I love running because it is sometimes the only time I can be alone and have the space to ponder important matters or just completely switch off, giving my brain an escape from the grindstone. When I run, I experience a unique sense of freedom, inner calmness and oneness with my surroundings that I cannot find anywhere else. As a result, I find that running invigorates me, helps me overcome emotional stress and awakens my creative side in my thinking.

Until this year, I looked at my running as purely a solo activity. I was convinced that joining a club and running with others would only hold me back and that it would just become another social chore. How wrong I was! A friend of mine told me there was a group of running enthusiasts at our church who go out for a group run each weekend – not as an official running club as such, but as a friendly pack. One weekend in January I decided to join their group as I wanted to try something new. At the end of the day, I cannot really form an opinion about something until I truly experienced it! Looking back at my life so far, I have to say that I have discovered the greatest things (whether it was food, beliefs, certain activities etc.) once I was prepared to put aside my pre-conceptions and approach something with an open mind. After having done just 2 runs with the group, I must say I can see myself becoming a regular!

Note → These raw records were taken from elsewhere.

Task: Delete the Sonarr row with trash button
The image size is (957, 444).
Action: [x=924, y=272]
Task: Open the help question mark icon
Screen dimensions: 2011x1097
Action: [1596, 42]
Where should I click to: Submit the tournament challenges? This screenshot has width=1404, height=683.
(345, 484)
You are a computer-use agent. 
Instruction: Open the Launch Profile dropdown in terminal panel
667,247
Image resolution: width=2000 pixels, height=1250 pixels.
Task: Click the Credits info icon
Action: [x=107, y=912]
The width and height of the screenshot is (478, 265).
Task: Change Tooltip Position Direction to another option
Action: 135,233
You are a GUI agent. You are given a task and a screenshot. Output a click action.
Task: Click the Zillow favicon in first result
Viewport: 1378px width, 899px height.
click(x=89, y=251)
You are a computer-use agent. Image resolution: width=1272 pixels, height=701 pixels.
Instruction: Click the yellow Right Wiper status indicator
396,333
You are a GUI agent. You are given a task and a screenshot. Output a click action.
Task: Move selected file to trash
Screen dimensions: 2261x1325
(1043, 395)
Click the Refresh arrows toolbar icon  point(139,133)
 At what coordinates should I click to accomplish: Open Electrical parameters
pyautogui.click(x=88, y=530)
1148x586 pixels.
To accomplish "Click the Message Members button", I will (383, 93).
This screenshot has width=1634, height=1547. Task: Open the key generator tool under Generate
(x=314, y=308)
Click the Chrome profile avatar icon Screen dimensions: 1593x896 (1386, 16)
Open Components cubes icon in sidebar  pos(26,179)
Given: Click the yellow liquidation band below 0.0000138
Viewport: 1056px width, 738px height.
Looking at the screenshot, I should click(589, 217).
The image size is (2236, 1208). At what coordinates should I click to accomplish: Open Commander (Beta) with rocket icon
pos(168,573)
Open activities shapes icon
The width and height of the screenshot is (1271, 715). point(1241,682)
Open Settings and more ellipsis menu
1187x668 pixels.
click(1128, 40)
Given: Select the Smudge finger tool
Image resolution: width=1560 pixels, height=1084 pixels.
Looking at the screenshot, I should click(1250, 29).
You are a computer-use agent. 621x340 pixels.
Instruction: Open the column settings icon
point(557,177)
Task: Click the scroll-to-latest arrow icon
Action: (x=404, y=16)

The runs usually start just before 8am. This means I need to get up around 6.30am on a Saturday (yes, you have read that right!) to be picked up by Paul who is one of the key organisers to be taken to the starting point of the run. A group of 6-10 people forms then we set off for a 10 – 13k run in the local vicinity. I guess I am quite lucky to live in this area as there are plenty of amazing offroad places to run – Marlow, Fingest, Turville, Hurley, Bisham, Hughenden, Saunderton, Bradenham, West Wycombe etc. just to mention a few.

I have done 2 runs so far. The first one may have discouraged someone with a faint-hearted attitude towards running as it turned out to be a real “tough mudder” adventure run through the woods near Fingest. For most of the run, I needed to heavily rely on my balancing skills and agility as it was so slippery and narrow everywhere that even a small slip could have made me tumble down the hill into the deep valley. Mind you, it was all worth it – you have not really lived until you have run through a beautiful forest just after dawn, when the first rays of sunshine peek through the branches and dress everything into a warm orangey glow. The fresh smell of the earth which blends into the season’s scents and the noises the birds and smaller animals make gives you the impression that you are far back in time, when the face of the earth did not carry any concrete blocks, smoking factories, heavy highways and electric posts. The most memorable moment of that run was when a big pack of muntjacs (small deer) appeared out of nowhere in the forest to run alongside us for a while then crossed our path just a few metres ahead of us. The only word I can use to describe that experience is breathtaking.

This morning our group went running from Marlow to Hurley Lock through Bisham village. I decided to join the “front pack” as I wanted to follow a relatively quick pace i.e. make this run a so-called lactate threshold session. I took delight in seeing the sun rise beyond the endless green fields and rolling hills, and passing by small farms and plantations which were just about to awaken and come to life. We had to rethink our plans when we reached the campsite at Hurley near Frogmill where the majestic Danesfield House Hotel towers up above the river from the top of the hill, as the field we wanted to cross was completely flooded. We were about half way and decided to go back a bit and approach the river from a different point. Once we reached the river and Hurley Lock,  it felt like we were entering a strange “water world” – we passed through small bits of islands scattered on the river, with the loveliest boats and huts, climbed over small wooden bridges to navigate our way accross this wetland, the home of dozens of different kind of water birds. Just as I naively thought I was going to make it through the run dry, we came across a pavement section which was under water so there was no escape! At the end of our run we joined the rest of the group (who did a short cut) in one of the local cafes to relax with a nice cup of steaming hot brew whilst exchanging stories and getting to know each other. My running partners from the front pack were impressed that I could keep up with them, it turned out we covered 13.5k with an average pace of 4:58 min/km. Needless to say, as I am writing this post hours later, I am still feeling shattered, but very proud 🙂

The above experiences revealed to me how rewarding group runs can be, especially when you are in good company. You discover new routes ( In my case, this includes ones which are out of my reach as I cannot get very far from home without a car), you get to know like-minded people who share the same passion as you do, and faster runners can challenge and motivate those who are looking to improve their pace. Good groups like this one always watch out for the less-experienced or slower runners and make sure there are options for shortcuts and that no one is left on their own. It is also very nice to spend a little time together at the very end rather than run off straight away. I can also see how starting that early really pays off later on in the day as the run does not get into your way of doing other things such as spending quality time with your family or running some errands.

What else can I say? Thumbs up for King’s Church Runners!